**Activity**
From the material below, pull out every line that contains the word "want" and copy each one unchanged.
BEGIN Input
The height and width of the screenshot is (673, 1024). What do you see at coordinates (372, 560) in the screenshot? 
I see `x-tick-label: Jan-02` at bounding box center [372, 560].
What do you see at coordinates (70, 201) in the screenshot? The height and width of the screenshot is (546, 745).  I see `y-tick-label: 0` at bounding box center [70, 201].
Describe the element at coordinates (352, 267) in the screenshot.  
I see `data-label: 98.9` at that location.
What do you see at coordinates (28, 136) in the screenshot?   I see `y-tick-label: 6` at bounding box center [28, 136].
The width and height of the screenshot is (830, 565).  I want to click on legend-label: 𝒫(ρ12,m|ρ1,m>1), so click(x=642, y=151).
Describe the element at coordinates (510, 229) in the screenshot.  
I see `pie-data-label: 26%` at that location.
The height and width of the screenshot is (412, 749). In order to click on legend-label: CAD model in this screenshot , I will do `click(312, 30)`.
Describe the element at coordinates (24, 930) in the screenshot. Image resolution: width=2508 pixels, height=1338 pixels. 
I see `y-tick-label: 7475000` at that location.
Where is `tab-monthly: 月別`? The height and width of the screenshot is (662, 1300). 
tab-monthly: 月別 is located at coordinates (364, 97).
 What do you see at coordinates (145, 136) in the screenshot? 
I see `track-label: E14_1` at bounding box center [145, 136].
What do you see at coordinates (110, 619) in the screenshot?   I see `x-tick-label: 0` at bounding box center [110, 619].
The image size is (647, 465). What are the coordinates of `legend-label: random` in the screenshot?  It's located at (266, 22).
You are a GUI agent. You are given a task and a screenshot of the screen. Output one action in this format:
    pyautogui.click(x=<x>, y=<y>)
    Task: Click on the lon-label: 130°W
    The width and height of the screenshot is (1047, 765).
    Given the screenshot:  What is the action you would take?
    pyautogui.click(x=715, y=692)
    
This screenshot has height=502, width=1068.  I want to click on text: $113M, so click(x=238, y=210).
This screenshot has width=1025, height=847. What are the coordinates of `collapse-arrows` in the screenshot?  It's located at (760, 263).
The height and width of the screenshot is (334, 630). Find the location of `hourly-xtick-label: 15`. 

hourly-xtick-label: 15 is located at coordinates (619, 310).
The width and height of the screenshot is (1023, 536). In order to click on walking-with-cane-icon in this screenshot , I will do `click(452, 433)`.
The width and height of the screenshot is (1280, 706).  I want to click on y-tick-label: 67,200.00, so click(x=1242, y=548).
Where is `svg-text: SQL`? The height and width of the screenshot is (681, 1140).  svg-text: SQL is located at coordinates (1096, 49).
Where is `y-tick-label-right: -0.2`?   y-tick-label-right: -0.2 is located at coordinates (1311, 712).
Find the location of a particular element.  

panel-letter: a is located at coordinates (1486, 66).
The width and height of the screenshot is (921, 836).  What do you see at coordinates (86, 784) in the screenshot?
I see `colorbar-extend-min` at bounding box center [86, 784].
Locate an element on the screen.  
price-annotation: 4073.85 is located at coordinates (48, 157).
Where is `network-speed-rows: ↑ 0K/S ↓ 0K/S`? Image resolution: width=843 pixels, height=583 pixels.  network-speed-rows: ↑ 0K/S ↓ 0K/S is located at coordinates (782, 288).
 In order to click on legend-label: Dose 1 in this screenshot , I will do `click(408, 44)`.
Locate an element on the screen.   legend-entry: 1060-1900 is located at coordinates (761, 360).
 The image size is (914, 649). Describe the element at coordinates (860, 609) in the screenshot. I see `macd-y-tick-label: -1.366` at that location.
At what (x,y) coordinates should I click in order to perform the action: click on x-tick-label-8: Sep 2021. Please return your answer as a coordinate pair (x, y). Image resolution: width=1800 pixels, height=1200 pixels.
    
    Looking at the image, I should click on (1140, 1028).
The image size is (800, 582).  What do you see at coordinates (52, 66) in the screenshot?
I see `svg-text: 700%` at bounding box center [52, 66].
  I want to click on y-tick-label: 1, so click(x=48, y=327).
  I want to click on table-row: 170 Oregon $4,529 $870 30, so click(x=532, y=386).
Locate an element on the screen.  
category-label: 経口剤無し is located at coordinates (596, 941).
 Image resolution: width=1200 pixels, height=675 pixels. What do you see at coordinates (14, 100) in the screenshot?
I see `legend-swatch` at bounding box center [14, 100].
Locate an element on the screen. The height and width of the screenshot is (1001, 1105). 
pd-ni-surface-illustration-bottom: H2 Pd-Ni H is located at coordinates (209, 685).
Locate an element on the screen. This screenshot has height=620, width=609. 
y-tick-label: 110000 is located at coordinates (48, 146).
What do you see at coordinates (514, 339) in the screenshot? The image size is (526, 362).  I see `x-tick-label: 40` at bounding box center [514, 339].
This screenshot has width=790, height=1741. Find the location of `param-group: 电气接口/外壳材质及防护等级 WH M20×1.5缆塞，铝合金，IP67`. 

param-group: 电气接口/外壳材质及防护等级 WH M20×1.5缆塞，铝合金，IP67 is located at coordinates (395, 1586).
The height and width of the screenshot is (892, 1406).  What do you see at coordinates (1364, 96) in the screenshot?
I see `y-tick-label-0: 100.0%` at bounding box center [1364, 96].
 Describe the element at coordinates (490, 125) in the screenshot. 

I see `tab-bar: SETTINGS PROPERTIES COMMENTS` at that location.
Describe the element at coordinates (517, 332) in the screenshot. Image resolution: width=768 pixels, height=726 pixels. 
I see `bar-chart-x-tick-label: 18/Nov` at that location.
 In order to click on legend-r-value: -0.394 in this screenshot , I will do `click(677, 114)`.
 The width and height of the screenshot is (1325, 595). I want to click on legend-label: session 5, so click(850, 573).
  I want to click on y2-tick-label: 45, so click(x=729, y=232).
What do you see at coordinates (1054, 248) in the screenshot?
END Input
**Result of this task**
The width and height of the screenshot is (830, 565).  I want to click on legend-label: 𝒫(ρ12,m|ρ1,m>1), so click(x=642, y=151).
This screenshot has height=502, width=1068.  I want to click on text: $113M, so click(x=238, y=210).
The width and height of the screenshot is (1280, 706).  I want to click on y-tick-label: 67,200.00, so click(x=1242, y=548).
  I want to click on y-tick-label: 1, so click(x=48, y=327).
  I want to click on table-row: 170 Oregon $4,529 $870 30, so click(x=532, y=386).
 The width and height of the screenshot is (1325, 595). I want to click on legend-label: session 5, so click(850, 573).
  I want to click on y2-tick-label: 45, so click(x=729, y=232).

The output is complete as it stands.